Lessons learned from running 3100+ tests in a single project

Key takeaways

After reading this, the reader will understand:

E2E testing

How parallel, production-representative E2E testing enables 1–5 releases per week while keeping the change failure rate below 2–5%.

Deterministic quality assurance

How deterministic isolation and real integrations can result in 0 critical production bugs in Year 1 and only ~2 trivial, non-impacting defects.

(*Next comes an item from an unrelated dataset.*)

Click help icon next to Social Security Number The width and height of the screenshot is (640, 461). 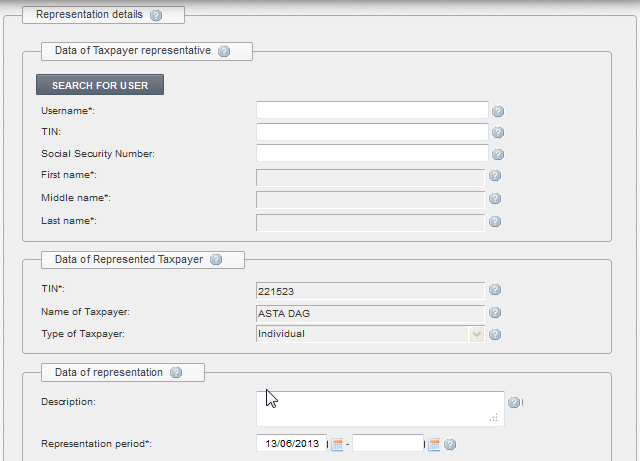tap(498, 154)
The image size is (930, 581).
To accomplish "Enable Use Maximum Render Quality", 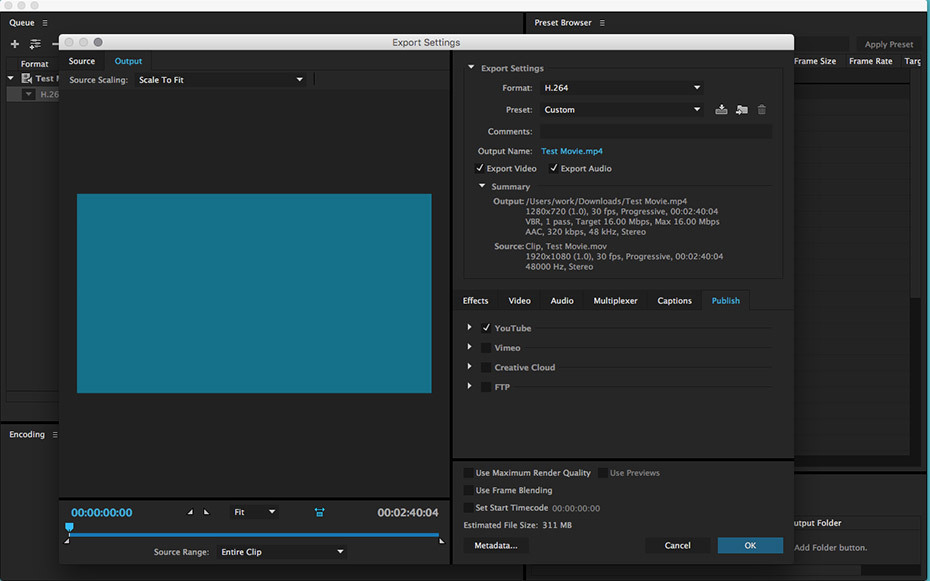I will tap(469, 473).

Structured reproducibility

How structured reproducibility reduces root cause analysis to ~10 minutes and issue reproduction to < 30 minutes, rather than hours or days.

Controlled infrastructure

How controlled infrastructure and self-hosted CI can eliminate thousands of paid cloud build hours per month, while maintaining stable parallel execution.

Details

Motivation

Running thousands (3100+) of tests for a SaaS sequentially is not operationally viable at scale. Parallel execution is a deliberate architectural choice driven by the following factors:

Maintain fast and actionable feedback loops
Keep CI execution time within a practical window to support continuous integration and frequent releases.
Validate correctness under concurrency
Ensure the system behaves correctly when multiple servers, database operations, and workflows execute simultaneously.
Simulate production-like load conditions
Exercise realistic parallel activity to uncover race conditions, resource contention, and coordination issues early.
Enforce strict test isolation guarantees
Design tests and infrastructure so they remain deterministic and interference-free even when executed concurrently.
Maximize infrastructure efficiency
Fully utilize available CPU and memory resources to improve throughput and reduce cost per build.
Stress external integrations realistically
Verify rate limiting, retry logic, and resilience mechanisms against third-party services under concurrent load.
Preserve delivery velocity at scale
Ensure that test growth does not degrade engineering productivity or release cadence.

Solution

Key architectural design decisions for production-representative testing

Shared infrastructure with deterministic scoping

To guarantee inference-free execution, where no test relies on pre-existing state or side effects, we enforce the following principles:

Clean-slate setup
Every test case initializes its full scenario from zero: users, accounts, purchases, and all required domain entities are created explicitly within the test.
Scoped database isolation
Each code branch operates within its own logical scope in the database, preventing unintended data visibility across parallel runs.
Query-level result restriction (when required)
For stricter isolation cases, tests restrict queries to return only the entities they created, ensuring deterministic behavior even in shared infrastructure.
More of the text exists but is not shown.